Они пробрались между скопившихся у дверей коменданта людей. Вечер уже лежал над городом, и медными пластинами празднично горели на закате верхние стекла домов.

Место, отмеченное комендантом на карте, оказалось глухим большим лесом сейчас же возле дороги. По тому, как в этот лес ныряли машины, и по регулировщику с белым и красным флажками можно было предположить, что там находится большая воинская часть. Сейчас же в глубине лесной просеки охватила вечерняя сырость. Всюду под деревьями стояли грузовики. Два броневичка охраняли обочину леса. Но даже въедчивый запах бензина и разогревшегося масла не мог заглушить тонкого грибного запаха и очарования близкой осени.

Они оставили машину на просеке и пошли в глубину леса. Несколько растянутых палаток зеленели между деревьями. Как дятел, торопливо выстукивала где-то машинка в лесной тишине. Были уже будни штаба; возле столовой на бережку лесного озера чистили картошку, и длинная низкая полоса дыма домашне напоминала о закипающем кипятильнике.
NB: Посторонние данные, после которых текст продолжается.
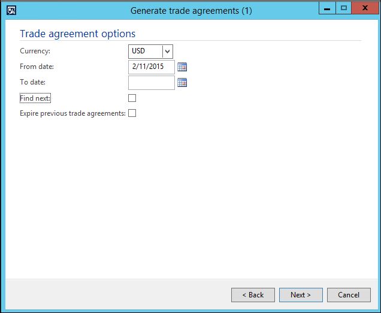Proceed with the Next button
Image resolution: width=381 pixels, height=313 pixels.
[x=301, y=295]
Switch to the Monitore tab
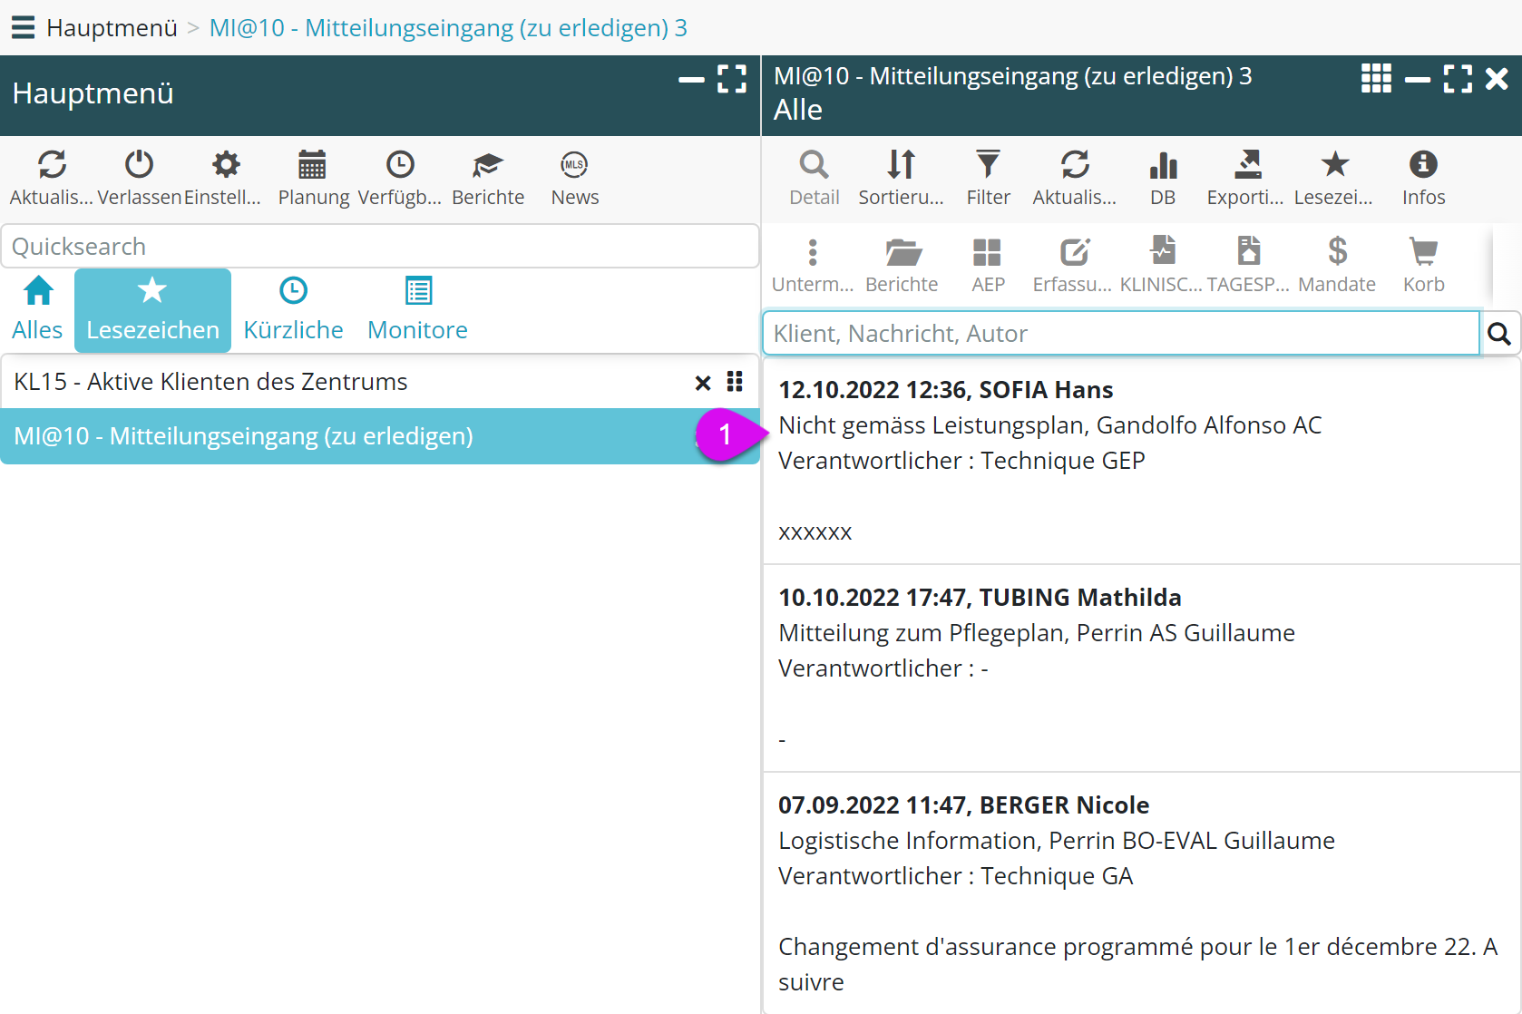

Они нашли палатку начальника оперативного отдела. Молоденький адъютант — казалось, довольный бивачным порядком, таинственной тишиной леса — пошел доложить начальнику. Они присели на ящик у входа в палатку. Жизнь уже замирала в лесу. Еще перекликались какие-то птицы — Соковнин узнал певчего дрозда. Тройным посвистом ответила далекая иволга. Уже вылупились из земли пыхалки, сыплющие черный дым, если ударить по ним, и высыпали семьи бледных поганок — наступала осень.

Только полтора месяца шла война. Но год, казалось, прошел с той московской ночи, когда все это началось. Соковнин старался теперь вспомнить до малейшей подробности московский покинутый мир. На столе остался приколотый кнопками белый лист ватманской бумаги с вычерченным портиком павильона для выставки. Это должно было быть его дипломной работой. В орнамент портика он хотел заключить мотивы северного эпоса, варьируя могучую и суровую сюиту Галлена. Он заставил накануне сестру Женьку играть ему Грига. Музыка Грига как бы дорисовывала эти мотивы, и он довольно насвистывал, вычинивая до тонкости жала свои карандаши (о, эта жадность к карандашам, хорошей акварели, ватманской бумаге!). В воскресенье утром они собирались на дачу. Неизменны все-таки законы жизни: Валька Долгущенко уже женился, Костя Кедров бывал повсюду с красивой глазастой Мариной, которая считалась его невестой, какая-то бледная молчаливая девица сопровождала повсюду даже заикающегося смешного Куренкова; только он, Соковнин, был один.

Но в воскресенье утром они не уехали — в воскресенье началась война. В воскресенье за один день полетело все — институт, проект, прошлая жизнь. Два дня спустя в полуподвальном помещении штаба военного округа ему и Кедрову выдали военное обмундирование. Грубоватые сапоги жали ноги. Из гимнастерок как-то по-юношески торчали шеи, и парикмахер, уже щеголяя лаконичным своим мастерством, безжалостно смахнул проборы и зачесы. За одну ночь преобразилась Москва. Потухли ее городские огни. Серый теплый сумрак тревожно и непривычно наполнял улицы. Машины с потушенными фарами медленно, как бы на ощупь, брели в темноте. У Центрального телеграфа, вдруг массивно и глухо выросшего в сумраке гигантским фасадом, покупали уже перед самым отъездом почтовые марки и открытки. Сразу опустела, точно смыло людей, эта широкая, людная улица. Тревога и разлуки, прощание и женские слезы, серьезные, побледневшие лица мужчин, притихнувшие дети, опасности войны, неопределенность сроков и судеб заполнили московские жилища. Голосом покинутого прошлого звучал по радио из громкоговорителей вальс, может быть последний для многих. В такси впятером, двое на коленях, с вещами, они ехали по темной улице: сумрак перешел уже в ночь, но небо, прикрытое облаками, было беззвездно — к темному, тоже вдруг сразу вздыбившемуся своей громадой в ночи Киевскому вокзалу. Они были уже не вчерашние студенты, не архитекторы, искавшие каждый по-своему назначение в жизни, — общая судьба объединяла их теперь в громадном и сложном организме армии.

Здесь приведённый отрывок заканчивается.